Myosin heavy chain and physiological adaptation of the rat diaphragm in elastase-induced emphysema

Dong Kwan Kim, Jianliang Zhu, Benjamin W. Kozyak, James M. Burkman, Neal A. Rubinstein, Edward B. Lankford, Hansell H. Stedman, Taitan Nguyen, Sanford Levine, Joseph B. Shrager

Research output: Contribution to journalArticle

10 Citations (Scopus)

Abstract

Background: Several physiological adaptations occur in the respiratory muscles in rodent models of elastase-induced emphysema. Although the contractile properties of the diaphragm are altered in a way that suggests expression of slower isoforms of myosin heavy chain (MHC), it has been difficult to demonstrate a shift in MHCs in an animal model that corresponds to the shift toward slower MHCs seen in human emphysema. Methods: We sought to identify MHC and corresponding physiological changes in the diaphragms of rats with elastase-induced emphysema. Nine rats with emphysema and 11 control rats were studied 10 months after instillation with elastase.
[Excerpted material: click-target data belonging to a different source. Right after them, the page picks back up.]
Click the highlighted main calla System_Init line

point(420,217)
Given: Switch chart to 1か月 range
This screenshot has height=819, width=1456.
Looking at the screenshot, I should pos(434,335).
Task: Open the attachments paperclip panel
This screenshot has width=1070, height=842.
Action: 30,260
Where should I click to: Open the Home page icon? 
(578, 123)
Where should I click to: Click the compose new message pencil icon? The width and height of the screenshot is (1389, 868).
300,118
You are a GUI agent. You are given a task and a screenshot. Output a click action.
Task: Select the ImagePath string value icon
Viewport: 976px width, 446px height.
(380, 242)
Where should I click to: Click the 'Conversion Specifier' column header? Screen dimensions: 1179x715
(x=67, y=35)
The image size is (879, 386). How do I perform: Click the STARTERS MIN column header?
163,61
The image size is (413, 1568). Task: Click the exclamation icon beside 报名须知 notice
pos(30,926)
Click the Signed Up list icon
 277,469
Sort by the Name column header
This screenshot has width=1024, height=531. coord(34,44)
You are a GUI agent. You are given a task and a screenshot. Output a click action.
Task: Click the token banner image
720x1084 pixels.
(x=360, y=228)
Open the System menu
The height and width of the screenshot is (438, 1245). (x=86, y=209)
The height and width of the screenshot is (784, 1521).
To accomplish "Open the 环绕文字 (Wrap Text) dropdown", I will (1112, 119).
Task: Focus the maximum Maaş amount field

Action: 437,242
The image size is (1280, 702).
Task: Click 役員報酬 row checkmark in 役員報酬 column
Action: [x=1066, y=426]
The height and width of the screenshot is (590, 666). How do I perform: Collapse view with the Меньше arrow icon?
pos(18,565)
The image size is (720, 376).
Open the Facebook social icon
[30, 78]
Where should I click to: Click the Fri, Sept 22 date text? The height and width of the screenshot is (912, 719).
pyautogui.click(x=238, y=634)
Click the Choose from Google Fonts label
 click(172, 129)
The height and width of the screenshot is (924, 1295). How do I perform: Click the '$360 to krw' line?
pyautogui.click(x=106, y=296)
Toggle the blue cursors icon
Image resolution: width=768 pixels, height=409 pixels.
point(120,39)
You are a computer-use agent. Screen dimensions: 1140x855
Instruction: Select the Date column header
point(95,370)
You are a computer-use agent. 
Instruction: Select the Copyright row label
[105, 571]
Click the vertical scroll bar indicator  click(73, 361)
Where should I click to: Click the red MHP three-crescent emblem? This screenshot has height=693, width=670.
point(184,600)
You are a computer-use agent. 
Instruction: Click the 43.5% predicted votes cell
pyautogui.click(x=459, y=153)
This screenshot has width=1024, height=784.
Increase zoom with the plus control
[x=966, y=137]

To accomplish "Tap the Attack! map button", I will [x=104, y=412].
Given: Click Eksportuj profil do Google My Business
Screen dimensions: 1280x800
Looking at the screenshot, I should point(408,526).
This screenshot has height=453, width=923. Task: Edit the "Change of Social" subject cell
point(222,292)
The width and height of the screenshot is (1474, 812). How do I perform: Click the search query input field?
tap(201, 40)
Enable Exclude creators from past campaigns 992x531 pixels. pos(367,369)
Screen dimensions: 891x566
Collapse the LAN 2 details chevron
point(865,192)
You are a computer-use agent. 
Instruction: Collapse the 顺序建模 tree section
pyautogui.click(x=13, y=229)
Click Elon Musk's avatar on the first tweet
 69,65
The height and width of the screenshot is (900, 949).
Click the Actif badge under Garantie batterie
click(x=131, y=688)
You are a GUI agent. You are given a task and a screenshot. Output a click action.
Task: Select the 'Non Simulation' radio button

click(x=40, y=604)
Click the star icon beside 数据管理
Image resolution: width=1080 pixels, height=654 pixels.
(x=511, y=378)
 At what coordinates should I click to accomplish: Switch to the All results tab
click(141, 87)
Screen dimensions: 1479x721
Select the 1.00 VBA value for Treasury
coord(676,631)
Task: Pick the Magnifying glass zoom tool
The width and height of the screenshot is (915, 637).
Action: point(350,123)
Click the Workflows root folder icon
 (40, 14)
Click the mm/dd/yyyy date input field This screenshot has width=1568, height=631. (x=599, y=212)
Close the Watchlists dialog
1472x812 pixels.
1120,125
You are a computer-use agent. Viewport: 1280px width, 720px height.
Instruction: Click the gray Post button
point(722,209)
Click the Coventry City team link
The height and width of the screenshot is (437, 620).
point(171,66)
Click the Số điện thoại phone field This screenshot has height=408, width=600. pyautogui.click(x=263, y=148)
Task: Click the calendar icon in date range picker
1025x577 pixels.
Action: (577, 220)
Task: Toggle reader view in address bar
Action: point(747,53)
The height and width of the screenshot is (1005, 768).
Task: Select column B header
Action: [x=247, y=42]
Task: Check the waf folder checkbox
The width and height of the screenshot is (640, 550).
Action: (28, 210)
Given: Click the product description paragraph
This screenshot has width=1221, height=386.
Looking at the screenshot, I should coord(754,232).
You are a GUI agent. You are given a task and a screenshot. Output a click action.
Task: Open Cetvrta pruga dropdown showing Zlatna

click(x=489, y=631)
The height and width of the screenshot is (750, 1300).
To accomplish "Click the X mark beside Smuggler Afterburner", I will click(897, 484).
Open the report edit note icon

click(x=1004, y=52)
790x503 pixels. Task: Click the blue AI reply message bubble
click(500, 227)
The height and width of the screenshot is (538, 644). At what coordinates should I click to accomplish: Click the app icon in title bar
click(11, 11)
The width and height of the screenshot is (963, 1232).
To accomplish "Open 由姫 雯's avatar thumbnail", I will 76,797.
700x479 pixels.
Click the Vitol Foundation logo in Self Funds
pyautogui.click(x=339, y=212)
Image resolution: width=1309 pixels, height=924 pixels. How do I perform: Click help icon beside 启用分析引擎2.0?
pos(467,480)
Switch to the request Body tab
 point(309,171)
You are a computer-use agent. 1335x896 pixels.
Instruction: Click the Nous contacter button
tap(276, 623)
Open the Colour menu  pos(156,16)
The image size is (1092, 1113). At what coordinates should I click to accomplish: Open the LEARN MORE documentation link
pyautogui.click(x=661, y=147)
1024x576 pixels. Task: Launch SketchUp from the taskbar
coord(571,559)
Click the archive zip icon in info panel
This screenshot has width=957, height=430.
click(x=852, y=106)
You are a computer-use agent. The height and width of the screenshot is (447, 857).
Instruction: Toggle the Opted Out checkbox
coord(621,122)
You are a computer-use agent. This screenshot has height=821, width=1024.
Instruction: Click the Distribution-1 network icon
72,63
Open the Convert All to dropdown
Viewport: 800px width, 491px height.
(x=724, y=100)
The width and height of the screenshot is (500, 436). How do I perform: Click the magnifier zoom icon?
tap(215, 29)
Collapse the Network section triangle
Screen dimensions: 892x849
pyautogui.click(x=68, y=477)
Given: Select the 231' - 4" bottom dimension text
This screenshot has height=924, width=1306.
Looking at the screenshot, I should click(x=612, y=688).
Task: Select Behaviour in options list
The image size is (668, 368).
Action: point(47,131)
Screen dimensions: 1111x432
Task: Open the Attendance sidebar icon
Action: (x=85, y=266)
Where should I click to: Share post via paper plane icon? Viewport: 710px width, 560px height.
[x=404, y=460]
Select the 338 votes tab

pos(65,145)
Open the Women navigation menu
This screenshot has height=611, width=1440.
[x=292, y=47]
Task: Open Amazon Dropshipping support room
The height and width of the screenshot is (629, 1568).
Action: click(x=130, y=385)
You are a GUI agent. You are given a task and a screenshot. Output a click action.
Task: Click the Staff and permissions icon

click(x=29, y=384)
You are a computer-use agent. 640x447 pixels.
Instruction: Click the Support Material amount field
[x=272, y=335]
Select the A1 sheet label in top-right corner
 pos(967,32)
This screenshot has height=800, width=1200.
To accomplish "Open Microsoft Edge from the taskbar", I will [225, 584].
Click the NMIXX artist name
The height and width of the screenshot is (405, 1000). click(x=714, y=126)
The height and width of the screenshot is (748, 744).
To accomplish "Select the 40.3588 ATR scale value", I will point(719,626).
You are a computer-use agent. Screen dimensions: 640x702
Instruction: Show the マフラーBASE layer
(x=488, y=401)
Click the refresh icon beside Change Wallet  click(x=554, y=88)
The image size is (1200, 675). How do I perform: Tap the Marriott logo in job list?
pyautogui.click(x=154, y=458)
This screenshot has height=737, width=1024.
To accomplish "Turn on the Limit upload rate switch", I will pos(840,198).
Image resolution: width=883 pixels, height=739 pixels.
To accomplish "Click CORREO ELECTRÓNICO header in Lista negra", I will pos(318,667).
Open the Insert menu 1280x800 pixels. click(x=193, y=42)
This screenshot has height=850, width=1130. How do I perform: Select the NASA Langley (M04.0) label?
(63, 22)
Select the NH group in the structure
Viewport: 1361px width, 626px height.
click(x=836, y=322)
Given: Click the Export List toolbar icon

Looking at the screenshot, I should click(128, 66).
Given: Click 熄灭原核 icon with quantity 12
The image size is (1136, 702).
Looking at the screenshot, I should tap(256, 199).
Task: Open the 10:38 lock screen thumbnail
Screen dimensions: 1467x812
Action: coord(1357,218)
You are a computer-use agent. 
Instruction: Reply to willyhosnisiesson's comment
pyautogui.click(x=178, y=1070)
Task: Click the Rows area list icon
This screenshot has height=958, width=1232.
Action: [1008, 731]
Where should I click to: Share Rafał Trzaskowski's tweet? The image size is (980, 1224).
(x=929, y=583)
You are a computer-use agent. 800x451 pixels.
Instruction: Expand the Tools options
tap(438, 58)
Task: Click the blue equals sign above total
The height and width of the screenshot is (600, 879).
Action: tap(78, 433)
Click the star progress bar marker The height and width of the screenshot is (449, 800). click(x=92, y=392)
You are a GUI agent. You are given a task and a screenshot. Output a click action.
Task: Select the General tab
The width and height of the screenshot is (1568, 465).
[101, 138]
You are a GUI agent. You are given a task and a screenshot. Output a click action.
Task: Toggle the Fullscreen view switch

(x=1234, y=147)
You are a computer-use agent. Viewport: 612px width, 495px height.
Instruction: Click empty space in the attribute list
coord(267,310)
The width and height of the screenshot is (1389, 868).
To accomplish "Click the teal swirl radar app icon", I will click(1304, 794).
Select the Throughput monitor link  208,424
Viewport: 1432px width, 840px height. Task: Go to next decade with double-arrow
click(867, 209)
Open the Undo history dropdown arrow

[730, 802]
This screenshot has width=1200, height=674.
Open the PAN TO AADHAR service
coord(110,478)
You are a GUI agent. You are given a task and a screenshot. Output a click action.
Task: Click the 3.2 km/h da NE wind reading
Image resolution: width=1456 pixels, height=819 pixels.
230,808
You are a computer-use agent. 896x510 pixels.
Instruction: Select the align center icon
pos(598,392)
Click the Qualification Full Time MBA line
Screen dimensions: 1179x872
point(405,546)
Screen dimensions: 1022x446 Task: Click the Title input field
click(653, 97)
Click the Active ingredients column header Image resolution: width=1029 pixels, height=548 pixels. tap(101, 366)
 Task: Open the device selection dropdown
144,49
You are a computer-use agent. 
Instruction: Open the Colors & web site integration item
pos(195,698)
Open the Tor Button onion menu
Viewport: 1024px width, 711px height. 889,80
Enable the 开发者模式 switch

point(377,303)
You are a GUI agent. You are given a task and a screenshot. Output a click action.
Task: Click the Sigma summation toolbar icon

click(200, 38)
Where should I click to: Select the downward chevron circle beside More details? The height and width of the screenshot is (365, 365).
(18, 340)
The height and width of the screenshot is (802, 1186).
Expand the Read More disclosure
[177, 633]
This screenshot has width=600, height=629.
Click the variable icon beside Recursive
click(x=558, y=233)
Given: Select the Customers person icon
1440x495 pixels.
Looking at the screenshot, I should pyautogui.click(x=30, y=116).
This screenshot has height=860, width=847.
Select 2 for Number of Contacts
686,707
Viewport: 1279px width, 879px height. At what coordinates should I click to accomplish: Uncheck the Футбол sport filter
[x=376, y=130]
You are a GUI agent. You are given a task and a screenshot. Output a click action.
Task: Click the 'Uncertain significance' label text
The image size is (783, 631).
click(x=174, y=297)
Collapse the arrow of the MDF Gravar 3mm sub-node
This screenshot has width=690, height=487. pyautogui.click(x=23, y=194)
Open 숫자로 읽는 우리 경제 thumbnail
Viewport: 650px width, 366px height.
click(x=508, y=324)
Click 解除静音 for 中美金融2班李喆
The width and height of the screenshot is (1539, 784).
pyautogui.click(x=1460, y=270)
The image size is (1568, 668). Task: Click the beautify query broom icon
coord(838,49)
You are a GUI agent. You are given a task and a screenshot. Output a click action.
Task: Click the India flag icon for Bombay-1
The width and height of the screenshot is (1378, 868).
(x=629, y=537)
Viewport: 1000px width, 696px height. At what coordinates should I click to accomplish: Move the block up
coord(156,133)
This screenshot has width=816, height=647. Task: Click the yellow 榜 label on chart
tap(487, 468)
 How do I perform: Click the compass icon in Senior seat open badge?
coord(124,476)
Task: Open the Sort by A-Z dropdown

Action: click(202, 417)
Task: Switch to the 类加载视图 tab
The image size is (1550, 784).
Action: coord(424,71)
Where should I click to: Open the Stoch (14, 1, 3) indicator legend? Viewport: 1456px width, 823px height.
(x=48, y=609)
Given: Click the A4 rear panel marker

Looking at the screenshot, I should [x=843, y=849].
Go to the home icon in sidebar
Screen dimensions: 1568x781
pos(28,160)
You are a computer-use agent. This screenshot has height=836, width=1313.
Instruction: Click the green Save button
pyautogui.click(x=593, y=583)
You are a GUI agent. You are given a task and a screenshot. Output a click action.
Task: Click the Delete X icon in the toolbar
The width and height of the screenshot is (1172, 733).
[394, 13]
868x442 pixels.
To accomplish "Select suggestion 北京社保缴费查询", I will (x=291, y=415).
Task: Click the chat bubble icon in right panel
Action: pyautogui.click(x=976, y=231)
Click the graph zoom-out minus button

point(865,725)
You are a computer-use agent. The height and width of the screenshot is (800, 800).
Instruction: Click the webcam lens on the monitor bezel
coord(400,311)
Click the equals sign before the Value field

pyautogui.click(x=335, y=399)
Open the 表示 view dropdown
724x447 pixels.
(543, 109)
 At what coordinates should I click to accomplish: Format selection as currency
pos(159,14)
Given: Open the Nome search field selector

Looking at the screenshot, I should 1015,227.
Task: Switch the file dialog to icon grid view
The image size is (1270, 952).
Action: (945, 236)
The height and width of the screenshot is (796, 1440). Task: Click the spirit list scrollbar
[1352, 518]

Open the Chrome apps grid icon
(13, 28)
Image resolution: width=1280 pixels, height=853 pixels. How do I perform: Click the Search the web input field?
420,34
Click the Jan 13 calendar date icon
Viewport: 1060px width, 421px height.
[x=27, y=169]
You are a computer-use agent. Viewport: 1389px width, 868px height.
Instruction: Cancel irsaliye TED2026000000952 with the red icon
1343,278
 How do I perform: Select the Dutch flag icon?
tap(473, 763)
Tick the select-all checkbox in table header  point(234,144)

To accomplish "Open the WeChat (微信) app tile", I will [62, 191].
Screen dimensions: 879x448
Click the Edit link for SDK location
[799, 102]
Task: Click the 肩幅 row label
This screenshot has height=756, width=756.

MHC isoform composition was determined by both reverse transcriptase polymerase chain reaction (RT-PCR) and immunocytochemistry by using specific probes able to identify all known adult isoforms. Physiological adaptation was studied on diaphragm strips stimulated in vitro. Results: In addition to confirming that emphysematous diaphragm has a decreased fatigability, we identified a significantly longer time-to-peak-tension (63.9 ± 2.7 ms versus 53.9 ± 2.4 ms). At both the RNA (RT-PCR) and protein (immunocytochemistry) levels, we found a significant decrease in the fastest, MHC isoform (IIb) in emphysema. Conclusion: This is the first demonstration of MHC shifts and corresponding physiological changes in the diaphragm in an animal model of emphysema. It is established that rodent emphysema, like human emphysema, does result in a physiologically significant shift toward slower diaphragmatic MHC isoforms. In the rat, this occurs at the faster end of the MHC spectrum than in humans.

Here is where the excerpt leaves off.